Sunday, July 20, 2008
New Tsunami GPS Use Makes Waves
University researchers are using GPS to almost instantly determine whether an earthquake is big enough to generate an oceanwide tsunami.
A team at the University of Nevada's Bureau of Mines and Geology and Seismological Laboratory and Northwestern University in Evanston, Ill., recently demonstrated that a large quake's true size can be determined within 15 minutes using GPS data.
“We need to know immediately whether the earthquake is giant enough to produce a huge tsunami,” said Northwestern geologist Seth Stein.
Warning centers have only a few minutes to decide whether to issue alerts so emergency response authorities in affected areas have time to react. It can take two hours to make this determination with conventional technology, unacceptable when you consider tsunamis travel at the speed of a jetliner. The 2004 Sumatra tsunami reached Sri Lanka in two hours.
“At the same time, we don't want to issue false alarms that incite panic, because then people might ignore legitimate alarms,” Stein said.

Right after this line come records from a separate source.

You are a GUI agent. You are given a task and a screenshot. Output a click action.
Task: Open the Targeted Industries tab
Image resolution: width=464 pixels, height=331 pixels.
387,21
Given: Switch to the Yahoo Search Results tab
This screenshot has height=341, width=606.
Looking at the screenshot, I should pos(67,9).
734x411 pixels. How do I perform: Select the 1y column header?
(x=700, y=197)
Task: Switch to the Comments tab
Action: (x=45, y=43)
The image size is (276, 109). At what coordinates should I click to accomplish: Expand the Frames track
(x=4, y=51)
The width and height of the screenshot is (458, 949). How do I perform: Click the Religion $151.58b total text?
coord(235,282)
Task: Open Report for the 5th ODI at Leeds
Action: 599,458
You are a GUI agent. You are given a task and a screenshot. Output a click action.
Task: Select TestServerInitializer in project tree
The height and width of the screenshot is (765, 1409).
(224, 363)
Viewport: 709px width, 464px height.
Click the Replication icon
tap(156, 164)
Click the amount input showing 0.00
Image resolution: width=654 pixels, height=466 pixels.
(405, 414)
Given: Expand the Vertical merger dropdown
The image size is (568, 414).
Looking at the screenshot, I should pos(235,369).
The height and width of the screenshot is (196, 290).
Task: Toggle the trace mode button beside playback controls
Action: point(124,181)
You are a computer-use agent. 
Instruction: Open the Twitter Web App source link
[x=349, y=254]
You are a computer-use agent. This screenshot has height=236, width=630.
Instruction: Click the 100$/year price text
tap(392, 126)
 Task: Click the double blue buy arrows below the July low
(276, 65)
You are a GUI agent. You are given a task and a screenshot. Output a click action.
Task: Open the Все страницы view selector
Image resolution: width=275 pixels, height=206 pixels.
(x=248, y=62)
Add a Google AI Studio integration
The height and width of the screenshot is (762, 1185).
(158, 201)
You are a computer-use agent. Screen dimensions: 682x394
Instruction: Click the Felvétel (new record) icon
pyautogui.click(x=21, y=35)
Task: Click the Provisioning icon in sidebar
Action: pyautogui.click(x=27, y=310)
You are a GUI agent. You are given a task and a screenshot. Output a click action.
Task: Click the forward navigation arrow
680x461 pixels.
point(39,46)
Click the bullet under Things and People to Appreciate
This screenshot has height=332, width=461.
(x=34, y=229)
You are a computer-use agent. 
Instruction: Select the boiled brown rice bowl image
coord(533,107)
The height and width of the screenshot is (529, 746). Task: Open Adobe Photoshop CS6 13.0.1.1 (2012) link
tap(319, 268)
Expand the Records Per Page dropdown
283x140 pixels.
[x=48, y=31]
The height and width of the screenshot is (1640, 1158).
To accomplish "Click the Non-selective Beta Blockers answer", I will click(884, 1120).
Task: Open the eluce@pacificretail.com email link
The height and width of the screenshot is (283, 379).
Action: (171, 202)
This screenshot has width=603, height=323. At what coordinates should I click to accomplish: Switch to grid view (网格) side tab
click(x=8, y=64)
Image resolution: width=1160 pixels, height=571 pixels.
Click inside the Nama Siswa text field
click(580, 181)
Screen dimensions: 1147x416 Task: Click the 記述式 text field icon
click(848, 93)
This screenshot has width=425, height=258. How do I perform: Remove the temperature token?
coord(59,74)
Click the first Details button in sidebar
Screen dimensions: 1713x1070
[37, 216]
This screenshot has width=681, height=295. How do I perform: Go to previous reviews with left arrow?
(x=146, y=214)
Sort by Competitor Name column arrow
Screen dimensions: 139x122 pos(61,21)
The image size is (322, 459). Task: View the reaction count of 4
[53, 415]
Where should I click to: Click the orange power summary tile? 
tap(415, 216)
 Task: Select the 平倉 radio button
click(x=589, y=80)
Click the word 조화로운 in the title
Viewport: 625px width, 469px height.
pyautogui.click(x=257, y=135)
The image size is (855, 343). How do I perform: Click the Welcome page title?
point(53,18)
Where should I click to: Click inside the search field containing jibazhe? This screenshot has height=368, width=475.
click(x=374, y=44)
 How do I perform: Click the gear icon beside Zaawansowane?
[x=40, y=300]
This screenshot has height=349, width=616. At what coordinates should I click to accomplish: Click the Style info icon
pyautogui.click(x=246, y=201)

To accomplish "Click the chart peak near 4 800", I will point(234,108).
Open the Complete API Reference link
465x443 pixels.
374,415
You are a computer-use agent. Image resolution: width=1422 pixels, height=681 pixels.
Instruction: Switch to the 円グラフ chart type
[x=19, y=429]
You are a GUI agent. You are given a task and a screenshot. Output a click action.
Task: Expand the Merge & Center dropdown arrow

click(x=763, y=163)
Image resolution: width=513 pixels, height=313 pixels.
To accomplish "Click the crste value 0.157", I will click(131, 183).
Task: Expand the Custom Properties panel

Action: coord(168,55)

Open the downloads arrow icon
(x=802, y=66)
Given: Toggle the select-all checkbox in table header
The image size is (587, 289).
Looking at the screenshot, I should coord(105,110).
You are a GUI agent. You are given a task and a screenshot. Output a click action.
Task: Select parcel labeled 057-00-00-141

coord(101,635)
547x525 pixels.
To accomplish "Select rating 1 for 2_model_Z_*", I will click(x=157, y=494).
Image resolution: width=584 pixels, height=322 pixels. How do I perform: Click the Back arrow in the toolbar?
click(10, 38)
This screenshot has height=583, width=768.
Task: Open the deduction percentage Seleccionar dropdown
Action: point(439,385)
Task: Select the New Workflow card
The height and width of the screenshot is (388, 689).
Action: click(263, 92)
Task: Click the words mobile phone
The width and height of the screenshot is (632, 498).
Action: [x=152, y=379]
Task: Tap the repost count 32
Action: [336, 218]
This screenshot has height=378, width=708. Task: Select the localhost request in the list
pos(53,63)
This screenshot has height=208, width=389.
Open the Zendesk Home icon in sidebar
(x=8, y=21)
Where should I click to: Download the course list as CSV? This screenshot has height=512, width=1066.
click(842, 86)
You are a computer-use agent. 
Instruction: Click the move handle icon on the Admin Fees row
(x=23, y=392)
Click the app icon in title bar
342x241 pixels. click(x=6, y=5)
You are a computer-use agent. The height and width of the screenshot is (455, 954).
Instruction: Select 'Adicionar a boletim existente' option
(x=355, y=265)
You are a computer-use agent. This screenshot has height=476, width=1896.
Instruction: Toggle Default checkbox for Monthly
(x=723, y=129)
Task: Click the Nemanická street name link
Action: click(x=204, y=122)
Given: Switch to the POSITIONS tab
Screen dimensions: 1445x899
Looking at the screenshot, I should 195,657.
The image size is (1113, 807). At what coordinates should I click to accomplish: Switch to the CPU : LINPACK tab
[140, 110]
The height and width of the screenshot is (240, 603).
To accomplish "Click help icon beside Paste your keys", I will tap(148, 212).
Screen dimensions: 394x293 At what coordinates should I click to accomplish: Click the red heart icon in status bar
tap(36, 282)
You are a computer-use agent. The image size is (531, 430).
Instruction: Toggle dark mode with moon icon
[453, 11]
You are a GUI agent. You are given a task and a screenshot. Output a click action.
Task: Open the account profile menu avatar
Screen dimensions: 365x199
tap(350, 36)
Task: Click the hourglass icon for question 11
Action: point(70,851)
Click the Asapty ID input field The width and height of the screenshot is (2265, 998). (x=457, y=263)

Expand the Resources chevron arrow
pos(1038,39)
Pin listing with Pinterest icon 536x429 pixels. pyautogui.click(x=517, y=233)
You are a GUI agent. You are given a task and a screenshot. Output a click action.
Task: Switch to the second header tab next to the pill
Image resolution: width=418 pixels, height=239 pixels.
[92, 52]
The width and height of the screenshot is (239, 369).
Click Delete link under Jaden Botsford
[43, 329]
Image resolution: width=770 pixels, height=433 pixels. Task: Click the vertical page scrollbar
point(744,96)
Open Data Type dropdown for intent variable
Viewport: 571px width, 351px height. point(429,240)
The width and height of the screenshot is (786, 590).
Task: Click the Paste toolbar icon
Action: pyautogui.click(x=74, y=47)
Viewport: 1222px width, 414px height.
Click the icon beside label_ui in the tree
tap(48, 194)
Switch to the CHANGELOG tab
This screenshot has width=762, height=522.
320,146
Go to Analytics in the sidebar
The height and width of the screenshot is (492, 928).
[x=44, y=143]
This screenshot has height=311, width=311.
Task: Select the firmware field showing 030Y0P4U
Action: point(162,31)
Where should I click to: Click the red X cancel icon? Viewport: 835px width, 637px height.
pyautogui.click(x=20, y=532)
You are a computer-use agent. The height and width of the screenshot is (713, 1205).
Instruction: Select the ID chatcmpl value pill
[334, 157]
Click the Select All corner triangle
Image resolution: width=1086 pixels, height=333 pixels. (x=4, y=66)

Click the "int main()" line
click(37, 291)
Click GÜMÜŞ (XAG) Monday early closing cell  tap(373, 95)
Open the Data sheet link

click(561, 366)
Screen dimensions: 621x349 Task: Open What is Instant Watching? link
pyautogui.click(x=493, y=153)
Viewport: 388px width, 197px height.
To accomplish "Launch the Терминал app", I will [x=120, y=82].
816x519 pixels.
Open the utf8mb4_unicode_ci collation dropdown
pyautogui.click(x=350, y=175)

The new scheme, called GPS displacement, combines GPS with seismometer and ocean buoy data. GPS displacement works by measuring the time radio signals from GPS satellites arrive at ground stations located even thousand of kilometers from a quake epicenter. From this data, scientists can calculate how far the stations moved due to the quake. They can then derive an earthquake model and the quake's true size, called its “moment magnitude,” which is directly related to a quake's potential for generating tsunamis.
The math part is complete. What remains is finding finances for an operational organization.